In the second image you'll see how color (chroma: hue and saturation) is added in a composite signal. It takes the form of a secondary waveform that's added to the greyscale waveform:



The saturation of the color is indicated by the amplitude of that secondary waveform. The hue is represented by the phase of that waveform (relative to the phase of the chromaburst signal near the start of the line (you don't see that portion of the scanline when watching TV, it would be off to the left of the screen).
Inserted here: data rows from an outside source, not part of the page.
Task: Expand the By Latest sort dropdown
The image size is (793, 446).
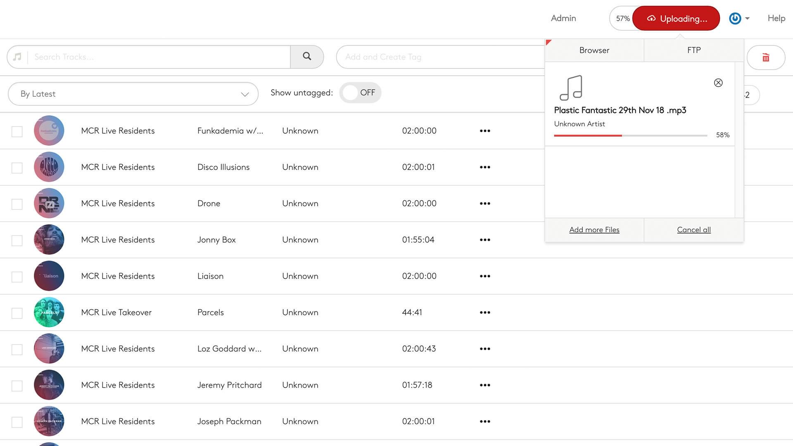Action: click(x=133, y=94)
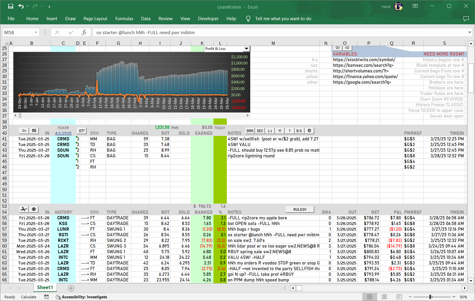Image resolution: width=475 pixels, height=301 pixels.
Task: Click the Save icon in title bar
Action: coord(11,6)
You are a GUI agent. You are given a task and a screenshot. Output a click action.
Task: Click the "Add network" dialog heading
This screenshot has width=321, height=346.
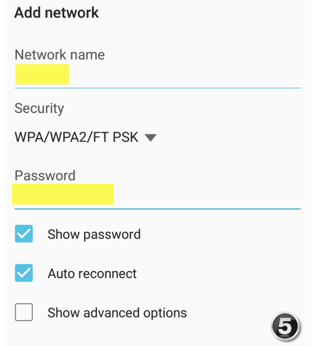(56, 12)
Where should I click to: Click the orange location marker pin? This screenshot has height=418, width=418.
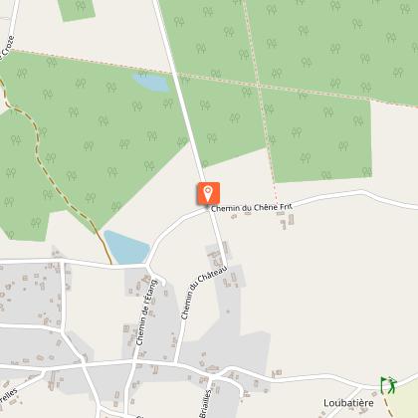(x=209, y=193)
The comb filter in a capture device is used to separate the chroma and the luma into separate signals again. A 2d comb filter looks only at a single frame. But this leaves dot crawl artifacts at the edges of highly saturated colors. A 3d comb filter looks at earlier and/or later frames, leaving fewer dot crawl artifacts. But 3d comb filters only work well on stationary parts of the picture. They will leave dot crawl artifacts on moving parts of the picture.

dot crawl artifacts: https://en.wikipedia.org/wiki/Dot_crawl



* Actually, on a CRT you only see a few scanlines at a time (they fade away very quickly). But persistence of vision made you perceive it, more-or-less, as a constant picture. This youtube video taken with a very high speed camera shows the picture being drawn on a CRT display https://www.youtube.com/watch?v=3BJU2drrtCM.

[clashradio]

Thank you jagabo, and usually quiet. I'll have to review this post a few times to absorb all the info.
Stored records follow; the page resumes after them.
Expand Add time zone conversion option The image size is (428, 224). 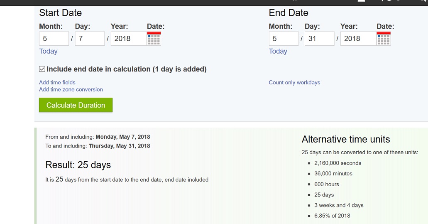tap(71, 90)
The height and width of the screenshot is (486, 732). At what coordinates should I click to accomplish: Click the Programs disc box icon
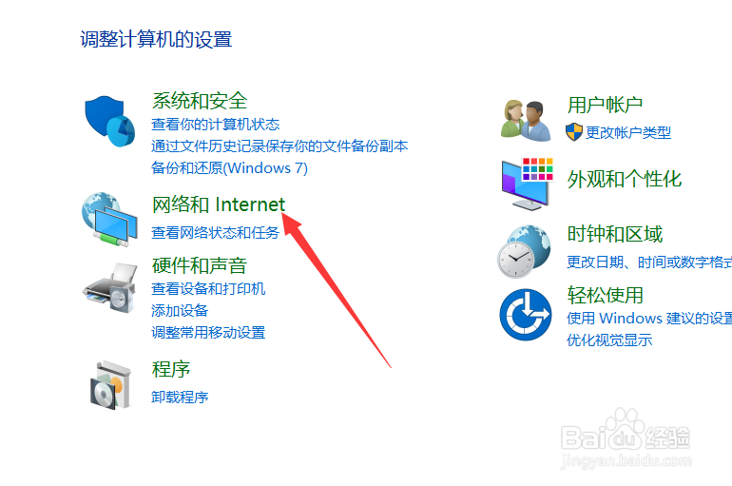click(110, 385)
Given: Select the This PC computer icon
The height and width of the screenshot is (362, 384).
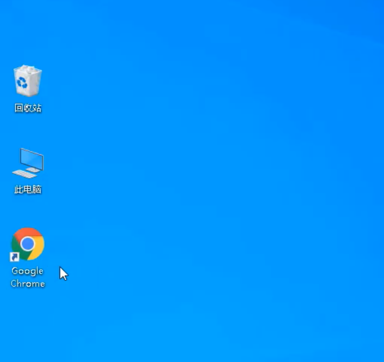Looking at the screenshot, I should coord(28,163).
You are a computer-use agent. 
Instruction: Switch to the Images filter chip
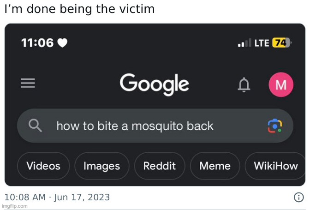pyautogui.click(x=101, y=166)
In the meantime; going from interlace to progressive adds fields correct? 480i @29.97 frames per second converted to 480p =59.94 frames per second correct? Confusing as the goal of film-to-video is to get back to 23.976 frames per second. So capturing a source of 480i @ 480p, 720p or even 1080p produces double the original frame rate.

[jagabo]

Each field is a half-picture. With a double frame rate deinterlace each field becomes a full picture/frame -- by somehow filling in the missing lines. That can be done in many ways, from simply duplicating each existing line, spacially interpolation between the line above and the line below, using data from the other field where there is no motion, analyzing motion in the fields before and after and smartly filling in the missing lines, etc. With a single frame rate deinterlace only one field of each frame is retained and the missing lines filled in in a similar fashion.

[jagabo]

This youtube video shows the scope view and the normal TV view of some test patterns. With some of them it's easy to understand the brightness of the scanlines vs. the height of the graph.
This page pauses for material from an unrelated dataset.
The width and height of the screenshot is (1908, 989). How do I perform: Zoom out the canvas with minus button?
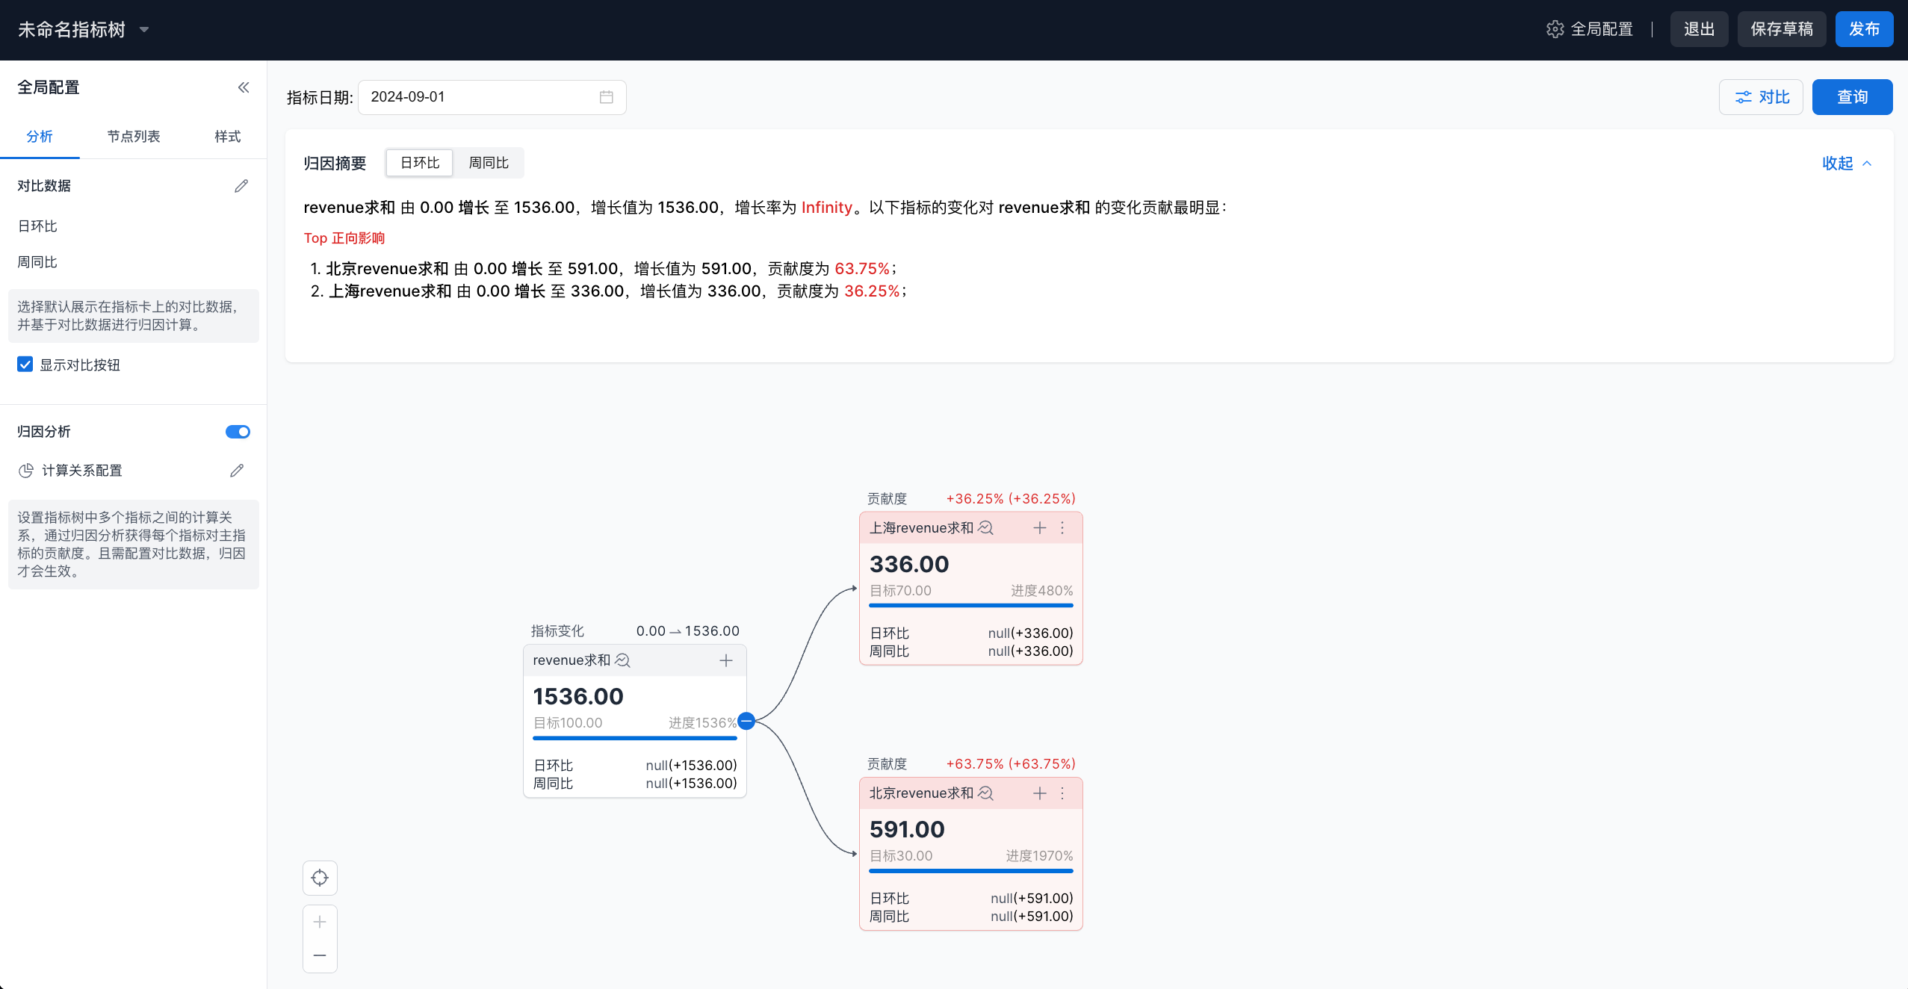coord(320,955)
https://www.youtube.com/watch?v=DdJyF3OHadY

Here is one of the simpler patterns, just some veritcal lines of different brightnesses. I've inset a portion of the picture at the bottom of the scope view so you can see how the two correspond. The brighter the picture on the TV view the higher the line on the scope.



On the slightly bluish bar you can see the chroma subcarrier added to the line on the scope. It's not high enough resolution for you to see the sinusoidal waveform but you can see that the line looks thick there. There are some places later in the video where he zooms in on the chroma carrier.